++++ PASSAGE TO READ

Transportation Vision For Marin Marin Voice: Why We Can & Should Reopen Alto Tunnel

by Bjorn Griepenburg, Policy & Planning Director, Marin County Bicycle Coalition

Last week, the county of Marin released an updated cost estimate to reopen Alto Tunnel. The former rail tunnel offers the only possible way for seniors, families with children, residents with physical disabilities and those less confident on bikes to ride or walk between Mill Valley and Corte Madera.

It is impossible to ignore the estimated $46.8 million price tag, but that number deserves historic and fiscal context.

In 1975, Marin established the vision for a network of safe and convenient pathways in its first bicycle plan. Due to our challenging geography of hills, wetlands and estuary crossings, the former Northwestern Pacific Railroad — with its tunnels, bridges and levees — was identified as the network’s logical spine and reimagined as the North-South Greenway.

The funds needed to make the vision a reality, however, were slow to come. For much of the past century, transportation funding was devoted solely to building and expanding our highway and roadway systems for automobiles, with little attention given to bicycle and pedestrian needs.

++++++++
++++ DATA

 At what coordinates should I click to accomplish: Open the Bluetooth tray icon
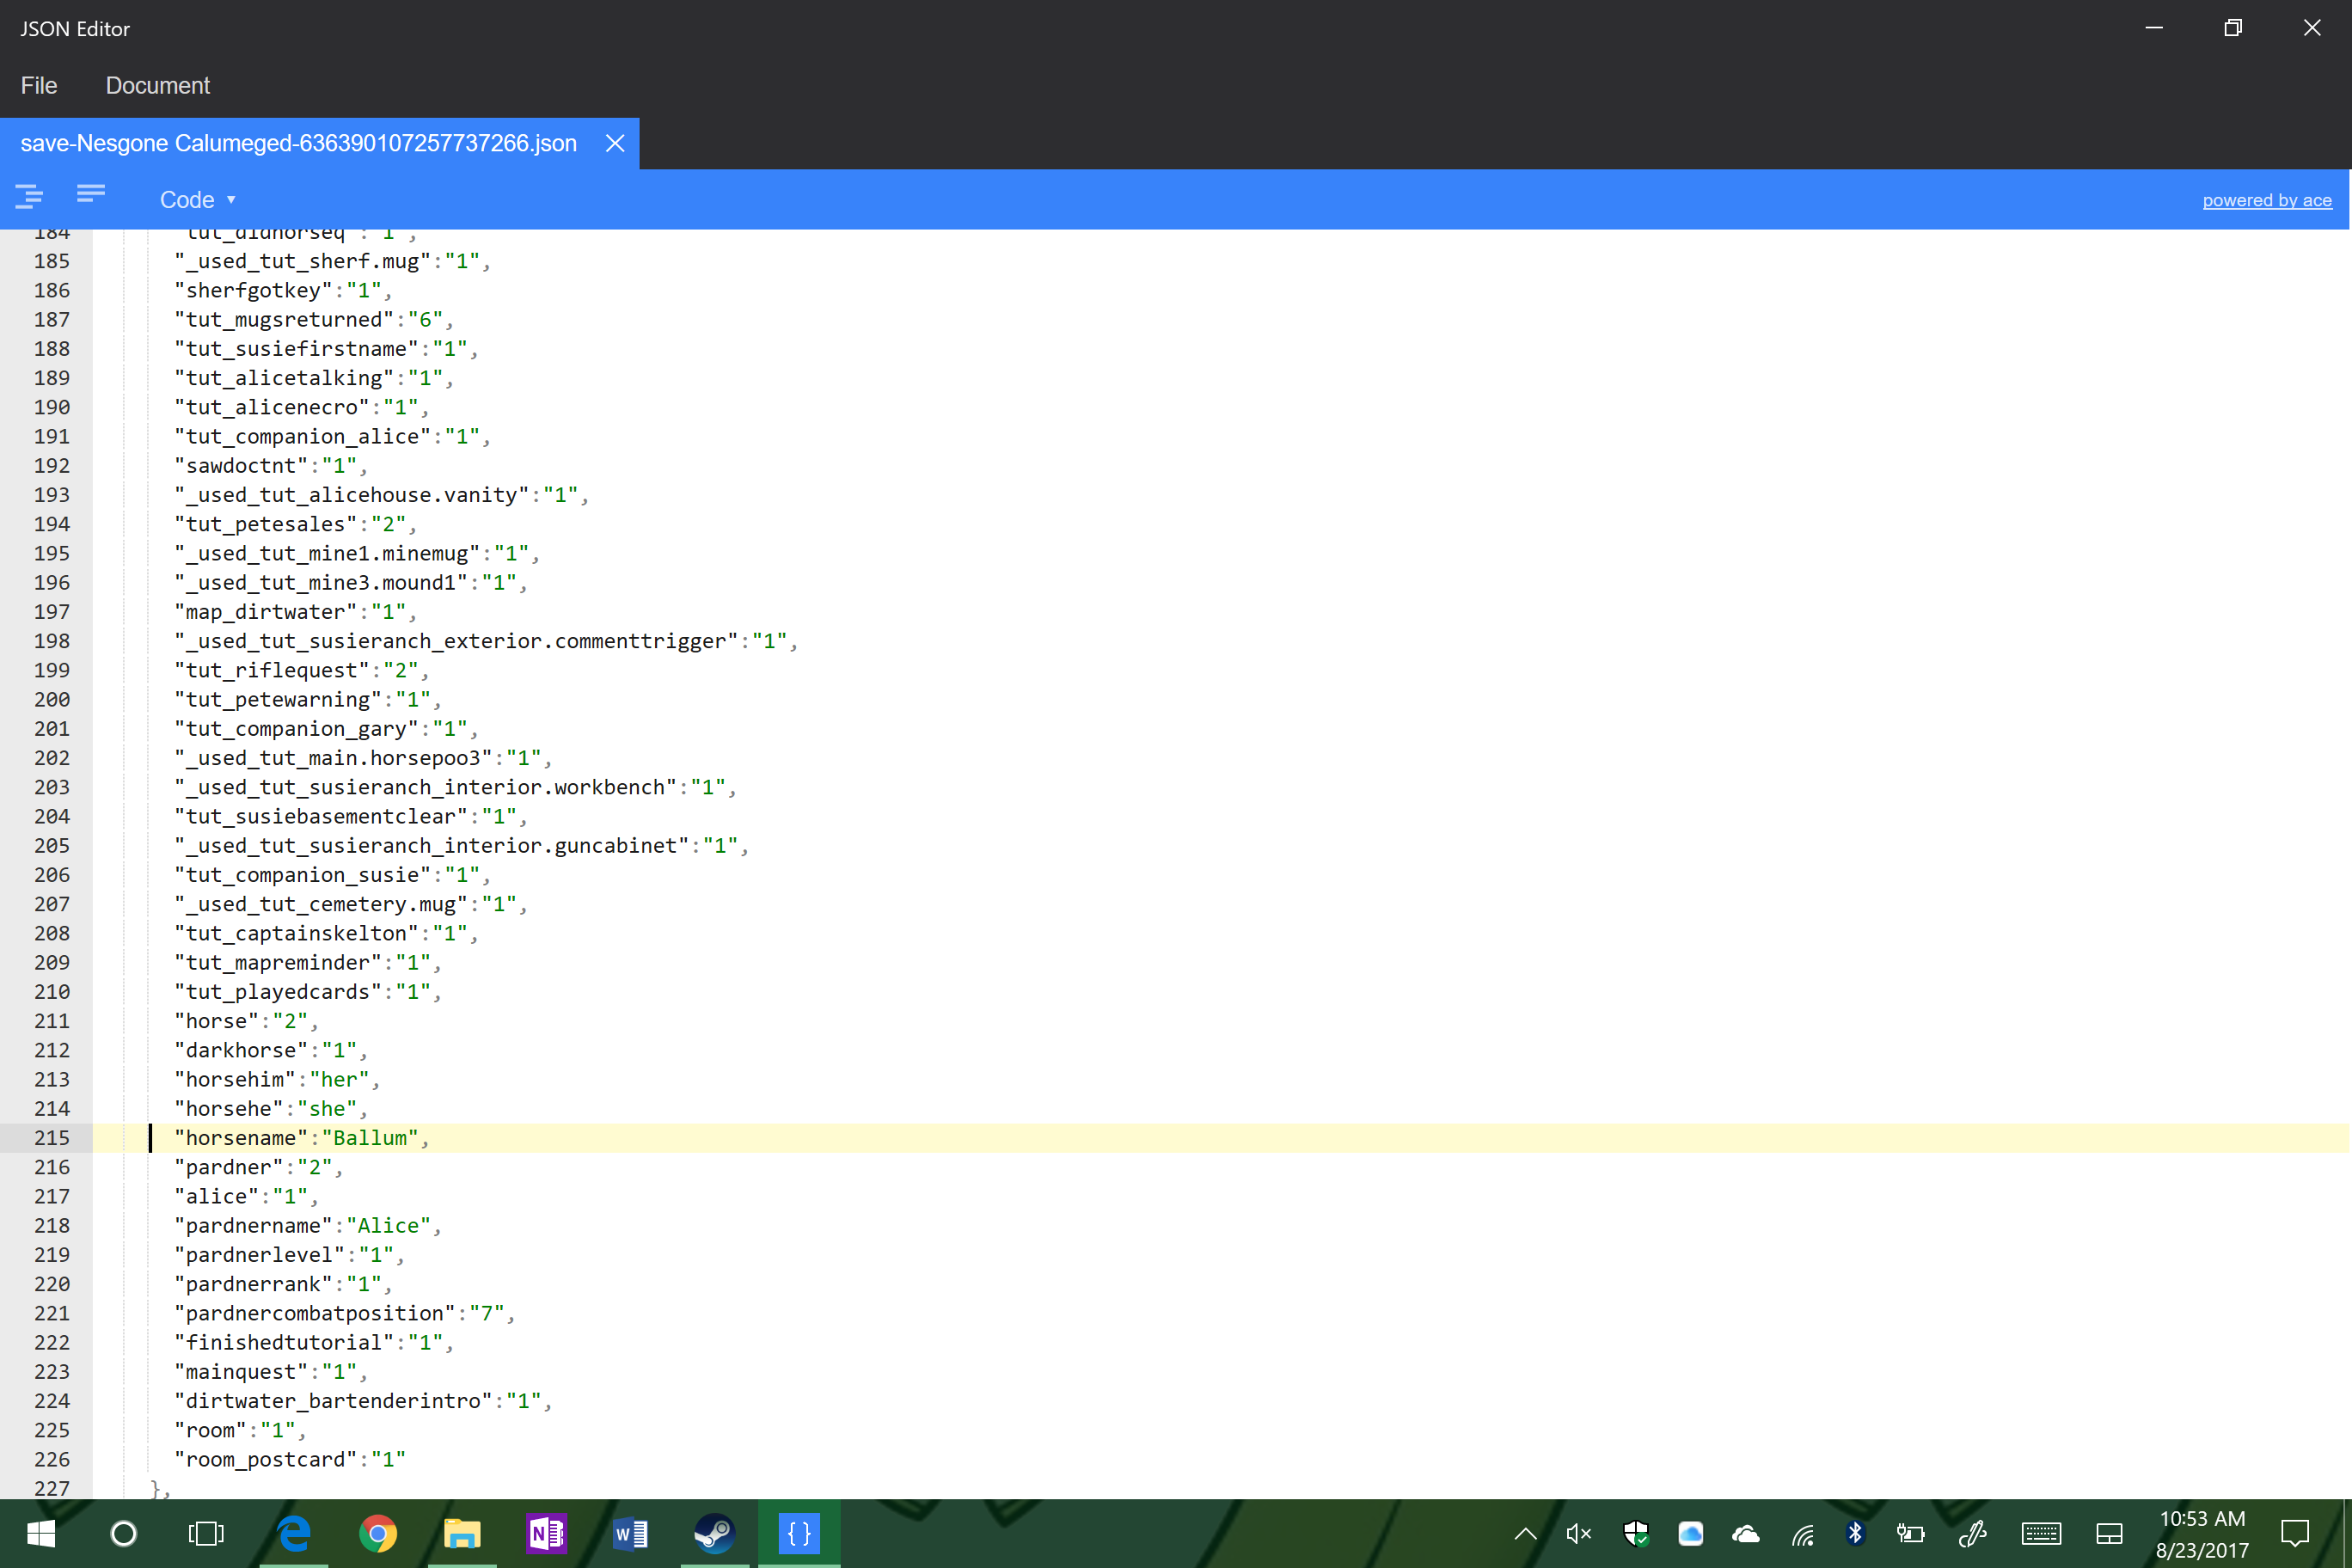pos(1855,1533)
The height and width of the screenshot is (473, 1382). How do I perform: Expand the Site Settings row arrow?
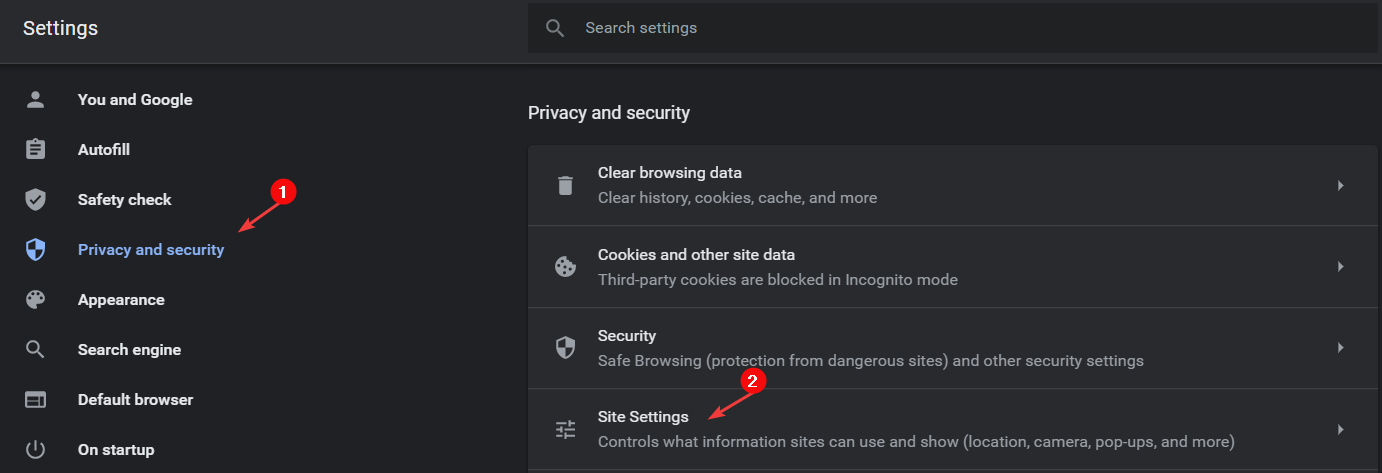pos(1341,429)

++++++++

Continue the opinion piece on reopening Alto Tunnel, starting right after its final sentence.

▶ [REPLY]
Money for active transportation did not arrive until the 2000s, though it was, and continues to be, limited to small pots of competitive grants that comprise a miniscule percentage of overall transportation spending. As a result, the North-South Greenway is being built in a piecemeal fashion.

Marin’s success in winning grant funding began in 2005, thanks largely to the Marin County Bicycle Coalition. Marin was chosen as one of four recipients for the Non-Motorized Transportation Pilot Program, bringing $25 million in federal funds for walking and bicycling improvements to Marin.

That money contributed to a wide range of efforts including educational programs, planning studies, bike lanes and safety improvements. It was also used to leverage federal, state and regional funds for larger efforts, including pieces of the Greenway.

In 2010, 35 years after the county’s first bicycle plan, Cal Park Hill Tunnel was opened, establishing a connection between San Rafael and Larkspur. Six years later, the pathway was extended across East Sir Francis Drake Boulevard with the construction of the Central Marin Ferry Connector Bridge.

Soon, the county will begin work to get people over the next obstacle — Corte Madera Creek.

Some ask whether these investments came at the cost of traffic relief projects or road rehabilitation.

Contrary to popular belief, they were not built with local funds from the Transportation Authority of Marin’s half-cent sales tax, nor did they tap money that could have been used to fill potholes. Instead, they came from an amalgamation of regional, state and federal sources.

More dedicated funding opportunities are being created now.

The state recently committed $1 billion over the next 10 years to walking and bicycling projects in order to meet mobility, climate change, public health and equity goals.

These funds could come to Marin toward reopening Alto Tunnel — the final significant gap in the North-South Greenway — or go elsewhere.

As with the rest of California, the residents of Marin deserve the opportunity to compete for public funding.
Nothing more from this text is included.